Wednesday, March 17, 2010

Love the natives!



From the time I was a child, one of my favorite pleasures has been to walk in the woods and seek out and enjoy wildflowers. I had the good fortune to grow up in a rural area in mid-Michigan on a farm, with a huge cedar swamp and a couple of patches of deciduous woods to explore. I reveled in such woodland treasures as trailing arbutus, blood root, dog-tooth violets, huge white trilliums, violets of all kinds, witch hazel, wild phlox, and secret dark places under the pines where Indian pipes thrust up ghostly white flowers.
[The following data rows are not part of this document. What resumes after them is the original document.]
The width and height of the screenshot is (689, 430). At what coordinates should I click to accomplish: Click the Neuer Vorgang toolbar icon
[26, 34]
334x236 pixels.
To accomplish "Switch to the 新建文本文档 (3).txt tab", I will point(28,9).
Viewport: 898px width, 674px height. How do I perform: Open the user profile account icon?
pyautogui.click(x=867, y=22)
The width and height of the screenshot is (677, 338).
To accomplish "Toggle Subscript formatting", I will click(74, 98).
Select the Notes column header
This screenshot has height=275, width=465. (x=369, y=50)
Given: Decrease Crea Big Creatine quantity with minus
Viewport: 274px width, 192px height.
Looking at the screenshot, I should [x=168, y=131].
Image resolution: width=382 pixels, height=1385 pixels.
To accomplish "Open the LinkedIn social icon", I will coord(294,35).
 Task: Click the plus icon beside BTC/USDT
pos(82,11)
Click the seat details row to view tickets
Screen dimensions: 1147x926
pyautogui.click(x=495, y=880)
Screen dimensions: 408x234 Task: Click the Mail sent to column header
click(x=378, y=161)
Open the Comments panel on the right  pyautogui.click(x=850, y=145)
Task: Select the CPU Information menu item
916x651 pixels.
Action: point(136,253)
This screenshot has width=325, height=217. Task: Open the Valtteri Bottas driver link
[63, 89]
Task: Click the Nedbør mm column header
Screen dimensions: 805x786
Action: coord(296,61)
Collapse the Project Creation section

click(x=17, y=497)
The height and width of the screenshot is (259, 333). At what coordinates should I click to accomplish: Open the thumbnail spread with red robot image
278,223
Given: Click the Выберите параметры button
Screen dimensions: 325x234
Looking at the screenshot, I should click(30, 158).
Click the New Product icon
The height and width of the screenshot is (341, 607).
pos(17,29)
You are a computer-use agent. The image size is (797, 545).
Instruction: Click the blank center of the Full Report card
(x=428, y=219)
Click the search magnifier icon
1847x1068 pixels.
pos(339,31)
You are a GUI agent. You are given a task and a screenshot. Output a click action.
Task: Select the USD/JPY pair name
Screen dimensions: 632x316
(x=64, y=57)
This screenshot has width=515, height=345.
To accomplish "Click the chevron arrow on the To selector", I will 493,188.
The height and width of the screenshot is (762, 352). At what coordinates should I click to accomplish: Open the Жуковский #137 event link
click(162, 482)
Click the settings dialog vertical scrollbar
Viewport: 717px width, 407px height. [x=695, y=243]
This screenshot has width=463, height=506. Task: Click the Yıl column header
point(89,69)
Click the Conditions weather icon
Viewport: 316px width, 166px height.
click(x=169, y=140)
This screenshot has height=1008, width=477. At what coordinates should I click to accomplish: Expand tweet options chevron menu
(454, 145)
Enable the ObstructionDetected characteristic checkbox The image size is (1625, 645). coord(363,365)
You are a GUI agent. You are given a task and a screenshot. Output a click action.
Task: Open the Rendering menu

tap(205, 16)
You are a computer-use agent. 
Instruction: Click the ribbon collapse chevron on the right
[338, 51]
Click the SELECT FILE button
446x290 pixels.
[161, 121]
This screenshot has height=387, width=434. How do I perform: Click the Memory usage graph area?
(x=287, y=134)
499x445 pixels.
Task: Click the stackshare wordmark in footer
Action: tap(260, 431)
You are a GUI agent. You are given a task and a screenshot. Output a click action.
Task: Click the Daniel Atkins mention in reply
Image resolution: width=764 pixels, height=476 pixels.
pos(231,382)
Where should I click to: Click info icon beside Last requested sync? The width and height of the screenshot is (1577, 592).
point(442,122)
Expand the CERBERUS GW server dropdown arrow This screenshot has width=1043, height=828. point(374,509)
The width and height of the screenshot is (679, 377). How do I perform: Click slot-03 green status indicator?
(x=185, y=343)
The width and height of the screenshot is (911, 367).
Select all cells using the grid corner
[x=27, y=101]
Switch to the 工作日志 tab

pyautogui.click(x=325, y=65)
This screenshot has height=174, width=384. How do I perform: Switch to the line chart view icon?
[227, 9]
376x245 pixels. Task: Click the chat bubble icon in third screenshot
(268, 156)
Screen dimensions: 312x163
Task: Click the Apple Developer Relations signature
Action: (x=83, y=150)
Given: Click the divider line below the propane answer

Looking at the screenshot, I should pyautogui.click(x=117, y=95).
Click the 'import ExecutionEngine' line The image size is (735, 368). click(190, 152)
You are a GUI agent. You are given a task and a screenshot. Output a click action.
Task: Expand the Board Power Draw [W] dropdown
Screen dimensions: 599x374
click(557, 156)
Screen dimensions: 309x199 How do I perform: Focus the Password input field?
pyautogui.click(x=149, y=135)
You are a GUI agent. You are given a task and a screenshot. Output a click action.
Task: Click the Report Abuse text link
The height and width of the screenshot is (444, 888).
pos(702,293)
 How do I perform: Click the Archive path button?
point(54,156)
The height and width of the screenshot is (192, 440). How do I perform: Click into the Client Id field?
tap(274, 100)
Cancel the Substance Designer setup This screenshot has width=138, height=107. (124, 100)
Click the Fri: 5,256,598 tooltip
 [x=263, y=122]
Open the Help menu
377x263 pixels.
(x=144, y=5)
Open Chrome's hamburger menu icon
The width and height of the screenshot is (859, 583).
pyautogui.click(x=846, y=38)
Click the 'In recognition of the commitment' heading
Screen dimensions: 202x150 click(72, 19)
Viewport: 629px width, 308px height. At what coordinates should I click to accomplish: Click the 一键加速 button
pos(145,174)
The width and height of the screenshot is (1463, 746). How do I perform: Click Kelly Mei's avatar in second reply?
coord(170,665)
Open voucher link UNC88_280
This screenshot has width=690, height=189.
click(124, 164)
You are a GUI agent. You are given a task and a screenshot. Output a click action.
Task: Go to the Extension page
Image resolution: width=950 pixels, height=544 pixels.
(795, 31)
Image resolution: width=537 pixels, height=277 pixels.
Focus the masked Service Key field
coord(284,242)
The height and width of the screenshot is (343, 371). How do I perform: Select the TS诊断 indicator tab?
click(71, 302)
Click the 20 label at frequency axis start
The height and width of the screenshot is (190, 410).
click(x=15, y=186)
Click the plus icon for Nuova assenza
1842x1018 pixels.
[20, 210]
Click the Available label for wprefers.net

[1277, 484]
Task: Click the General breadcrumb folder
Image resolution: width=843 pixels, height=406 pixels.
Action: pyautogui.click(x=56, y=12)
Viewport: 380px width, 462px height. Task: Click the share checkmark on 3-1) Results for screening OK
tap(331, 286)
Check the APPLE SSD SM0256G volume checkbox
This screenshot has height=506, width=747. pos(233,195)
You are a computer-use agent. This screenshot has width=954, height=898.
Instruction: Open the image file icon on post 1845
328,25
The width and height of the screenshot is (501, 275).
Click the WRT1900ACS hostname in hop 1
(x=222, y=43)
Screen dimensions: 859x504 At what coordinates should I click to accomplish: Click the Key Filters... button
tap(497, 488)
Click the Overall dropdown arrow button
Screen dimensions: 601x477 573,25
In the summer there were black-eyed susans, daisies, blackberries, columbine and meadows full of flowers taller than I was (which in retrospect, wasn't that tall at all!). Fall brought goldenrod and wild grapes and chokeberries for juice and jellies. Down in the deep swamp there were soft mosses, ferns, fascinating fungi and water plants that I never learned to identiy but loved anyway. On the sandy barrens were sun mosses and lichens, British soldiers that I loved, laying on my stomach to study them in the hot sun. I knew where all the bee trees were, where the blackberries and wild grapes were the thickest. I knew where the owl roosted in the daytime, where the deer hid in the swamp and played with turtles, watched for snakes, and hunted bear tracks. I never saw one but there were, actually, black bears in those cedar swamps, and still are, for all I know.   My wonderful days in those woods influenced my gardening tastes for all of my life.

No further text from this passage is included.